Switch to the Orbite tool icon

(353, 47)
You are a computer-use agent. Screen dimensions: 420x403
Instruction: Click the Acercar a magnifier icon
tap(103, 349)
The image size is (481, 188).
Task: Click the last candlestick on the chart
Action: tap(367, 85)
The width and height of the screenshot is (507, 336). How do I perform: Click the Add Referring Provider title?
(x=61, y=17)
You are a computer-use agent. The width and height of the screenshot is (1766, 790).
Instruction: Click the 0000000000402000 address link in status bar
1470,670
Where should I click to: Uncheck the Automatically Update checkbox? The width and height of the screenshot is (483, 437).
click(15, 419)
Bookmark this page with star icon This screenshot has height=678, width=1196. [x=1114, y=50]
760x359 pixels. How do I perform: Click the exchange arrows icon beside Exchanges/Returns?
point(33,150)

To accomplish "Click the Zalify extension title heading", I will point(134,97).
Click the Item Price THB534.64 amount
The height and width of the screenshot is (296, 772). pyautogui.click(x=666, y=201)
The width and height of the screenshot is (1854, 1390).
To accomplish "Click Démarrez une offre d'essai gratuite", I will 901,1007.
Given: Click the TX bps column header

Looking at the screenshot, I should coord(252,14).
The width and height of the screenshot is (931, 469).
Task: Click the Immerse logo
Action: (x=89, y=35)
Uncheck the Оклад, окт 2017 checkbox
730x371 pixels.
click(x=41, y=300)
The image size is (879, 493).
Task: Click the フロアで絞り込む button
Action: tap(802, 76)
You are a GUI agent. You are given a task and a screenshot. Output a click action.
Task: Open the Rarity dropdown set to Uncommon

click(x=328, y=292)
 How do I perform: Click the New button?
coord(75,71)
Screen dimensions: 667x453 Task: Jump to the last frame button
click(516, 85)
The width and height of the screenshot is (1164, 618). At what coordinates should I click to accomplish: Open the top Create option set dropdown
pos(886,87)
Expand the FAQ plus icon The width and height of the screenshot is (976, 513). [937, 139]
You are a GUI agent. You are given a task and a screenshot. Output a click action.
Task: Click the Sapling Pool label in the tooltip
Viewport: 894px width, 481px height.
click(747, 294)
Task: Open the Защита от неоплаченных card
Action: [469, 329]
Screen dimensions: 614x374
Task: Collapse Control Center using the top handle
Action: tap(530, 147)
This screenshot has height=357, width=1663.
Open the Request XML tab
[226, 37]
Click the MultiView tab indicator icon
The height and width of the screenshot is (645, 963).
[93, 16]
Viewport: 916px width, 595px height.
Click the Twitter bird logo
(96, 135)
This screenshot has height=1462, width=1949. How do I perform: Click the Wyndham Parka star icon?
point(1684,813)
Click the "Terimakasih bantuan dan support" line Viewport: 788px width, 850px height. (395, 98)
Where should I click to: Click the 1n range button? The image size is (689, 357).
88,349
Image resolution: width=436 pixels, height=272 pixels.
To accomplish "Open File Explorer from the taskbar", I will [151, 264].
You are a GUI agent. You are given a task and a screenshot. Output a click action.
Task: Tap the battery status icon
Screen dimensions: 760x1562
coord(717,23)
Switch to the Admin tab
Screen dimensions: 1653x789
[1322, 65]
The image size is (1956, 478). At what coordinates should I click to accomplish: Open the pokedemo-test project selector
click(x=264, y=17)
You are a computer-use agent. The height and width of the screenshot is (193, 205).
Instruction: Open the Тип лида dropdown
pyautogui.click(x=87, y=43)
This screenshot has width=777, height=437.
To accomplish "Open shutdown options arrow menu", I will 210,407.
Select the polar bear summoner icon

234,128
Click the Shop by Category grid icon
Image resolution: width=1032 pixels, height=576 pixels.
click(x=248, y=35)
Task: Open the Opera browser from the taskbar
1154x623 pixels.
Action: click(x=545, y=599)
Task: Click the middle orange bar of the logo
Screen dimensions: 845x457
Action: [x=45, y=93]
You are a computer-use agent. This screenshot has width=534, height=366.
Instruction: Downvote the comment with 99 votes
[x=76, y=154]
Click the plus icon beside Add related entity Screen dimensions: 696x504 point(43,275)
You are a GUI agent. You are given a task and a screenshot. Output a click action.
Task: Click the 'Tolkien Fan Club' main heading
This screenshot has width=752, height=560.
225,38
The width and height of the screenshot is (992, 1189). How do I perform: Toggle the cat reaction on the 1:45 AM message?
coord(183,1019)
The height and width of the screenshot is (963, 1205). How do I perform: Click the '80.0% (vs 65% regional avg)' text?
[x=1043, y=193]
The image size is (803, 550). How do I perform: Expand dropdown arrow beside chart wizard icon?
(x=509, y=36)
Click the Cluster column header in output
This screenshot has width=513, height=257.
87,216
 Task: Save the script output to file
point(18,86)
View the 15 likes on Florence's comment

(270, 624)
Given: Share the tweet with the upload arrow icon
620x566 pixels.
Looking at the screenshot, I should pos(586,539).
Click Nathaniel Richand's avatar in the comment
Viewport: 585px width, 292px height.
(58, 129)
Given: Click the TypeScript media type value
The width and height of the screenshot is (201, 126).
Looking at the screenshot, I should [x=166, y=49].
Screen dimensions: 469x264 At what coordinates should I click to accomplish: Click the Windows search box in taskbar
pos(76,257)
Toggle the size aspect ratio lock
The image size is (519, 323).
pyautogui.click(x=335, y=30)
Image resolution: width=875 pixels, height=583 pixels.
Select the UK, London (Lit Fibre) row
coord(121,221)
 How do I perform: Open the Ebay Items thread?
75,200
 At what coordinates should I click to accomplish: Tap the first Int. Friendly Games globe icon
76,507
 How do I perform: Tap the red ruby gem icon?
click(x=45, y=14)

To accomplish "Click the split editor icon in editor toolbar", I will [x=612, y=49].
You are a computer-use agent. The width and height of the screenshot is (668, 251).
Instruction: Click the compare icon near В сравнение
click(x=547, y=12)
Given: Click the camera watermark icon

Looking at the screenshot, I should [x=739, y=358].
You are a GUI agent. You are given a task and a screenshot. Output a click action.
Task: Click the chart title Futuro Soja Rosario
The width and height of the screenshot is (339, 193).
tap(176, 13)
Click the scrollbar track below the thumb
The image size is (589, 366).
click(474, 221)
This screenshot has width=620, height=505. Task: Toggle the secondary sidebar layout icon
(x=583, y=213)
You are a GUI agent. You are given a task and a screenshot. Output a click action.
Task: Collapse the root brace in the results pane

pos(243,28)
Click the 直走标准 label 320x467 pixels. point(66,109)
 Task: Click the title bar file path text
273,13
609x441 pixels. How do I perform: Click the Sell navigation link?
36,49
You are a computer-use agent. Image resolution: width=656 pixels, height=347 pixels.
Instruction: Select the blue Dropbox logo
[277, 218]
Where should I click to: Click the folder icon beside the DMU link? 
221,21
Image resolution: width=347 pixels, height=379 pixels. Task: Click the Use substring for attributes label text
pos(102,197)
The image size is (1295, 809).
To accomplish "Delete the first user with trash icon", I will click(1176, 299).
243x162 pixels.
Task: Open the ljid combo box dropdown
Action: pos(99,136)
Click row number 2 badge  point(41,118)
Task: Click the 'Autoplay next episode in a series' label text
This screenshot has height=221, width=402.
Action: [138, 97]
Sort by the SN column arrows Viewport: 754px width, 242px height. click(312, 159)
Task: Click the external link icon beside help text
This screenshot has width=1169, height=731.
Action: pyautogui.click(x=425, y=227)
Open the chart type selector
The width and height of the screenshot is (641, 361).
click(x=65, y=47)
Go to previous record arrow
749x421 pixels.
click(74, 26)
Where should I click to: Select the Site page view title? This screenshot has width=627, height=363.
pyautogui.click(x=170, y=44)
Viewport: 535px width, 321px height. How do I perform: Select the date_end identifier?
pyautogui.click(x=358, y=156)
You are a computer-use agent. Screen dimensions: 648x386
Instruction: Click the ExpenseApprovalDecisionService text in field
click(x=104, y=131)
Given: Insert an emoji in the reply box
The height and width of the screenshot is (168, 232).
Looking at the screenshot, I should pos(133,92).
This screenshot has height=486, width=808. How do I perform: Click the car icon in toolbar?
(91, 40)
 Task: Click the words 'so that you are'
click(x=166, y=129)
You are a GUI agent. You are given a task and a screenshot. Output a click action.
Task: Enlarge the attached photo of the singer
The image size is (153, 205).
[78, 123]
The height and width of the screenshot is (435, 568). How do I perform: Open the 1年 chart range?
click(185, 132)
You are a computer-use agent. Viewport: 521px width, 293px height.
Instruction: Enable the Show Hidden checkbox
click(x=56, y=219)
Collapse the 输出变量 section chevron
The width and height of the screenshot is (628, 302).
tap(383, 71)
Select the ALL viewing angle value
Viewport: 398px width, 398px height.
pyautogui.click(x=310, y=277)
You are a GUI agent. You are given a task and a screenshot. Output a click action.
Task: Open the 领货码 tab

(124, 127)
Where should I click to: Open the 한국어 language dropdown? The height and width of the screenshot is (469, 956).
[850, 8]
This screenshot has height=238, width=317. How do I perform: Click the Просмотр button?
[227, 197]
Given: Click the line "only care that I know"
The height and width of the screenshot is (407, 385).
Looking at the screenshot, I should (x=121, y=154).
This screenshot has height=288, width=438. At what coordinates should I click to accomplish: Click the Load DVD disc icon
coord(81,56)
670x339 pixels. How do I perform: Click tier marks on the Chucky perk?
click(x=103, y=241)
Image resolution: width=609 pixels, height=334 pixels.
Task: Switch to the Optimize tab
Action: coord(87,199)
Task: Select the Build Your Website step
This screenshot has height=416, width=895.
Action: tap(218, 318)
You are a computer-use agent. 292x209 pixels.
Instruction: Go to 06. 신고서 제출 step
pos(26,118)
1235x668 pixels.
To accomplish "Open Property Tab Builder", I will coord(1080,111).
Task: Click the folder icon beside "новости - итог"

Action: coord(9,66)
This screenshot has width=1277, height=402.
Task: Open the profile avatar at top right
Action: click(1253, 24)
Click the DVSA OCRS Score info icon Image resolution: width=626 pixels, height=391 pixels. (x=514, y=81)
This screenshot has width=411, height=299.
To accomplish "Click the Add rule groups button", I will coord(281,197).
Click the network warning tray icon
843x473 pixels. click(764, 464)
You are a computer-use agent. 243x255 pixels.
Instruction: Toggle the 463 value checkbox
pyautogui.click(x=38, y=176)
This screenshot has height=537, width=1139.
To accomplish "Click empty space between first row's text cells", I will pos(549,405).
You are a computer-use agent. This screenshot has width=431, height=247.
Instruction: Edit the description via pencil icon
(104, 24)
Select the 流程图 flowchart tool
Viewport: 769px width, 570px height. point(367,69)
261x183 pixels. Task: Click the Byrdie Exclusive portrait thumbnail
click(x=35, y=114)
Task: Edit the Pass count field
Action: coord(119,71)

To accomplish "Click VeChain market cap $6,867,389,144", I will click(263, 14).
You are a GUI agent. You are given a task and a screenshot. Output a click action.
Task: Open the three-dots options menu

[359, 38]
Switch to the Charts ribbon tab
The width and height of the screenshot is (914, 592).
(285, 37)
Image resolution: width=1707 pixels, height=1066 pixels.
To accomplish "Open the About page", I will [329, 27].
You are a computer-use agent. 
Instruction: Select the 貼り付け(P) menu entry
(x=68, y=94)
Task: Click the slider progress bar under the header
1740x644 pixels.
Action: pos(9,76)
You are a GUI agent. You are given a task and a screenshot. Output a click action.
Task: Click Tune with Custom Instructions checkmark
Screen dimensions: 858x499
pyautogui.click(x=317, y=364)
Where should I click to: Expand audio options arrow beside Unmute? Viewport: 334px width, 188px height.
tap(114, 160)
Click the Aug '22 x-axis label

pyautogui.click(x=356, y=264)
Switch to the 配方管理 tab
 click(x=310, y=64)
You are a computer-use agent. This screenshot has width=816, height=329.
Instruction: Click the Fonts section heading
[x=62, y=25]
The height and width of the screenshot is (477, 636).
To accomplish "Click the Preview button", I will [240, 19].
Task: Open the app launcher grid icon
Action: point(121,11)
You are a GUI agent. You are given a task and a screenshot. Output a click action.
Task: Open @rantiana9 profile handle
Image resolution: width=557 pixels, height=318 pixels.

□ □ □

From the data above, return every line from the line that has "You are a computer-use agent. Image" up to and including the line that has "Task: Click the external", exactly.

▶ [Problem solution]
You are a computer-use agent. Image resolution: width=656 pixels, height=347 pixels.
Instruction: Select the blue Dropbox logo
[277, 218]
Where should I click to: Click the folder icon beside the DMU link? 
221,21
Image resolution: width=347 pixels, height=379 pixels. Task: Click the Use substring for attributes label text
pos(102,197)
The image size is (1295, 809).
To accomplish "Delete the first user with trash icon", I will click(1176, 299).
243x162 pixels.
Task: Open the ljid combo box dropdown
Action: pos(99,136)
Click row number 2 badge  point(41,118)
Task: Click the 'Autoplay next episode in a series' label text
This screenshot has height=221, width=402.
Action: [138, 97]
Sort by the SN column arrows Viewport: 754px width, 242px height. click(312, 159)
Task: Click the external link icon beside help text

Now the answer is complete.